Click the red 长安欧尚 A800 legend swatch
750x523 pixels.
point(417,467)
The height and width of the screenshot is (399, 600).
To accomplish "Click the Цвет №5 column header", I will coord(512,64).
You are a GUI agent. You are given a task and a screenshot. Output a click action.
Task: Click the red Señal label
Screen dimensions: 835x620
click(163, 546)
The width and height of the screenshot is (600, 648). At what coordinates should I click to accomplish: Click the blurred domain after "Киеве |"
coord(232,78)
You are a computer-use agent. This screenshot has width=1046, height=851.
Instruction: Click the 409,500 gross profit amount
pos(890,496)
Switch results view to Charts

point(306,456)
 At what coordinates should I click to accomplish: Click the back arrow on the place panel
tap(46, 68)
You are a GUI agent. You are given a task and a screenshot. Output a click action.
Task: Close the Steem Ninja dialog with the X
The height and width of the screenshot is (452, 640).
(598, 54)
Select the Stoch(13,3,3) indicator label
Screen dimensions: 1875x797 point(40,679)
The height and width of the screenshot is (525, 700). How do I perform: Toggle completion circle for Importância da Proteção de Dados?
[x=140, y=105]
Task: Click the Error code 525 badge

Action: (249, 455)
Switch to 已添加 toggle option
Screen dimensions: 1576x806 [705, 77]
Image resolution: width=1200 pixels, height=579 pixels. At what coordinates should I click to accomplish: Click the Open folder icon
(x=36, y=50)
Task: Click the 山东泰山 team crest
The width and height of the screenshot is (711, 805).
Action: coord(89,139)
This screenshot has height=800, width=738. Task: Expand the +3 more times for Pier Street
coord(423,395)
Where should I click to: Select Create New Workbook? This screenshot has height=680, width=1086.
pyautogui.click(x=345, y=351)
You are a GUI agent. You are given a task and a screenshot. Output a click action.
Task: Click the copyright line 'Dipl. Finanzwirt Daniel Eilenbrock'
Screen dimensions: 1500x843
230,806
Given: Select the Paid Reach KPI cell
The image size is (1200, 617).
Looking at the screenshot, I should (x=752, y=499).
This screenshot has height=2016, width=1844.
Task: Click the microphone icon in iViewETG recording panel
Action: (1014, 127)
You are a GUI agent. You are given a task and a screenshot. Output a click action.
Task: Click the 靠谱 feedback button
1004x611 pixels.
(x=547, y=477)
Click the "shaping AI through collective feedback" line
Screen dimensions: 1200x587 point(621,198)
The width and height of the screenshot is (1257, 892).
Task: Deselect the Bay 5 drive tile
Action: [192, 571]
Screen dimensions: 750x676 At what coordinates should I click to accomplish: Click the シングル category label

[About this exercise]
Repeat every entry above exactly, leaving nothing out.

[Response]
Click the red 长安欧尚 A800 legend swatch
750x523 pixels.
point(417,467)
The height and width of the screenshot is (399, 600).
To accomplish "Click the Цвет №5 column header", I will coord(512,64).
You are a GUI agent. You are given a task and a screenshot. Output a click action.
Task: Click the red Señal label
Screen dimensions: 835x620
click(163, 546)
The width and height of the screenshot is (600, 648). At what coordinates should I click to accomplish: Click the blurred domain after "Киеве |"
coord(232,78)
You are a computer-use agent. This screenshot has width=1046, height=851.
Instruction: Click the 409,500 gross profit amount
pos(890,496)
Switch results view to Charts

point(306,456)
 At what coordinates should I click to accomplish: Click the back arrow on the place panel
tap(46, 68)
You are a GUI agent. You are given a task and a screenshot. Output a click action.
Task: Close the Steem Ninja dialog with the X
The height and width of the screenshot is (452, 640).
(598, 54)
Select the Stoch(13,3,3) indicator label
Screen dimensions: 1875x797 point(40,679)
The height and width of the screenshot is (525, 700). How do I perform: Toggle completion circle for Importância da Proteção de Dados?
[x=140, y=105]
Task: Click the Error code 525 badge

Action: (249, 455)
Switch to 已添加 toggle option
Screen dimensions: 1576x806 [705, 77]
Image resolution: width=1200 pixels, height=579 pixels. At what coordinates should I click to accomplish: Click the Open folder icon
(x=36, y=50)
Task: Click the 山东泰山 team crest
The width and height of the screenshot is (711, 805).
Action: coord(89,139)
This screenshot has height=800, width=738. Task: Expand the +3 more times for Pier Street
coord(423,395)
Where should I click to: Select Create New Workbook? This screenshot has height=680, width=1086.
pyautogui.click(x=345, y=351)
You are a GUI agent. You are given a task and a screenshot. Output a click action.
Task: Click the copyright line 'Dipl. Finanzwirt Daniel Eilenbrock'
Screen dimensions: 1500x843
230,806
Given: Select the Paid Reach KPI cell
The image size is (1200, 617).
Looking at the screenshot, I should (x=752, y=499).
This screenshot has height=2016, width=1844.
Task: Click the microphone icon in iViewETG recording panel
Action: (1014, 127)
You are a GUI agent. You are given a task and a screenshot. Output a click action.
Task: Click the 靠谱 feedback button
1004x611 pixels.
(x=547, y=477)
Click the "shaping AI through collective feedback" line
Screen dimensions: 1200x587 point(621,198)
The width and height of the screenshot is (1257, 892).
Task: Deselect the Bay 5 drive tile
Action: [192, 571]
Screen dimensions: 750x676 At what coordinates should I click to accomplish: Click the シングル category label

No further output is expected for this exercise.